■ **Gösterilen metin**:
━━━━━━

Tahliye Taahhüdünün Geçerlilik Şartları

Tahliye Taahhüdünün Geçerlilik Şartları

Kiracı ve ev sahibi arasındaki anlaşmazlıkların çözümünde önemli bir rol oynayan tahliye taahhüdünün geçerlilik şartlarını ve önemli yasal düzenlemeleri bu yazımızda detaylı bir şekilde ele alıyoruz. Tahliye taahhüdünün ne olduğunu, hangi durumlarda geçerli sayıldığını ve nelere dikkat edilmesi gerektiğini öğrenerek, hak kayıplarının önüne geçebilirsiniz.

Tahliye Taahhüdü Nedir ve Geçerlilik Şartları

Tahliye taahhüdü, kiracının kiraladığı taşınmazı belirli bir tarihte boşaltacağına dair kiraya verene karşı üstlendiği yazılı bir taahhüttür. 6098 sayılı Türk Borçlar Kanunu'nun 352/1. maddesi uyarınca, bu taahhüt özellikle konut ve çatılı işyeri kiralarında önem taşımaktadır.

Tahliye taahhüdünün hukuki niteliği, doktrinde tartışmalı olmakla birlikte, genellikle şarta bağlı bir ikale sözleşmesi olarak kabul edilmektedir. Bu taahhüt, kira sözleşmesinin sona erdirilmesine yönelik tarafların karşılıklı anlaşmasını içerir ve belirli şartların varlığı halinde geçerlilik kazanır.

Geçerlilik Şartları

Tahliye taahhüdünün geçerli olabilmesi için aşağıdaki şartların bir arada bulunması gerekmektedir:

  • Yazılı Şekil: Taahhüdün mutlaka yazılı olarak düzenlenmesi gerekir. Noter onayı zorunlu olmamakla birlikte, ispat kolaylığı açısından önerilmektedir.
  • Kiralananın Tesliminden Sonra Verilmesi: Taahhüt, kiralananın kiracıya tesliminden sonra verilmelidir. Kira sözleşmesiyle aynı anda veya öncesinde verilen taahhütler geçersizdir.
  • Belirli Bir Tahliye Tarihi: Taahhütte, tahliyenin gerçekleşeceği tarih açık ve net bir şekilde belirtilmelidir.
  • Yetkili Kişi Tarafından Verilmesi: Taahhüdün kiracının kendisi veya yetkili temsilcisi tarafından verilmesi şarttır.

Önemli Hususlar ve İstisnai Durumlar

Yargıtay Hukuk Genel Kurulu'nun 28.09.2021 tarih, 2017/975 E. 2021/1108 K. sayılı kararı uyarınca, tahliye taahhüdünde boş bırakılan kısımların sonradan doldurulduğu iddiası durumunda, ispat yükü kiracıya aittir. Bu nedenle, kiracıların taahhüt metnini imzalarken tüm boşlukların doldurulmuş olmasına dikkat etmeleri önem taşır.

━━━━━━

■ **Veri**:
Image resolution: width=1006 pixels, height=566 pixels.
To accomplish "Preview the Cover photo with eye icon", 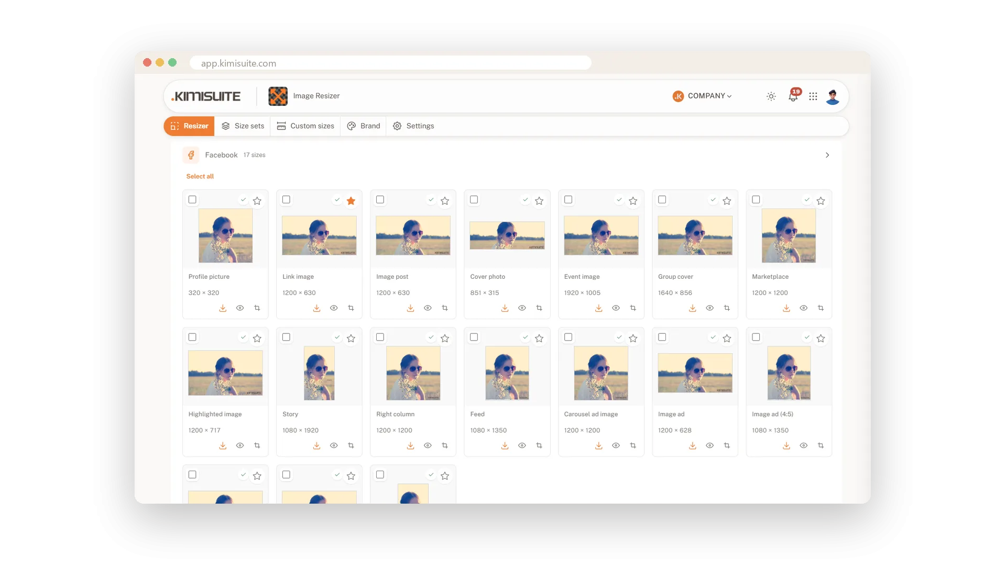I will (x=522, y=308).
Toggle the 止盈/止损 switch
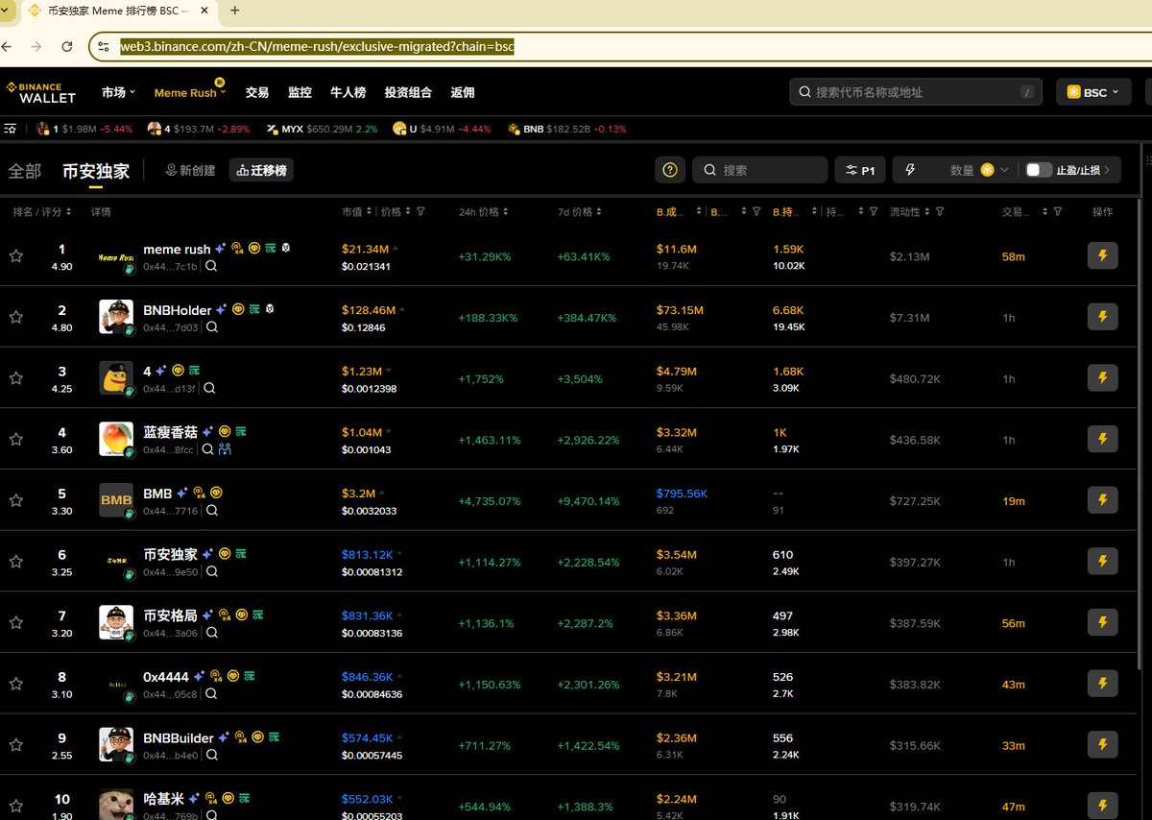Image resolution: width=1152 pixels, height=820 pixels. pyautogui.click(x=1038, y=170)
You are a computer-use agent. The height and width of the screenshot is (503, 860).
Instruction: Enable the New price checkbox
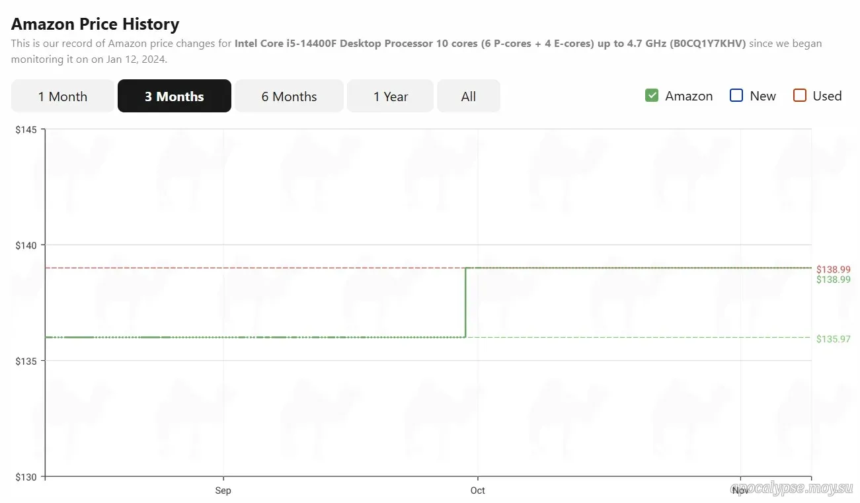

━━━━━━

■ **Kısa görev 1**: Tahliye taahhüdü yazısını iki cümleyle özetleyin.
■ **Kısa görev 2**: Tahliye taahhüdü yazısında anılan Yargıtay kararına göre, taahhütte boş bırakılan kısımların sonradan doldurulduğu iddia edildiğinde ispat yükü kime aittir?
■ **Kısa görev 3**: Tahliye taahhüdü yazısındaki "Önemli Hususlar ve" ile "etmeleri önem taşır." arasındaki bölümü, bu iki ifade de dahil olmak üzere aynen yazın.

■ **Yazılı cevap 1**: Tahliye taahhüdü, kiracının kiraladığı taşınmazı belirli bir tarihte boşaltacağına dair kiraya verene karşı üstlendiği yazılı bir taahhüttür. Bu taahhüdün geçerli olması için yazılı olması, kiralananın tesliminden sonra verilmesi, tahliye tarihini açıkça belirtmesi ve kiracı ya da yetkili temsilcisi tarafından verilmesi gerekir.

■ **Yazılı cevap 2**: İspat yükü kiracıya aittir.

■ **Yazılı cevap 3**:
Önemli Hususlar ve İstisnai Durumlar

Yargıtay Hukuk Genel Kurulu'nun 28.09.2021 tarih, 2017/975 E. 2021/1108 K. sayılı kararı uyarınca, tahliye taahhüdünde boş bırakılan kısımların sonradan doldurulduğu iddiası durumunda, ispat yükü kiracıya aittir. Bu nedenle, kiracıların taahhüt metnini imzalarken tüm boşlukların doldurulmuş olmasına dikkat etmeleri önem taşır.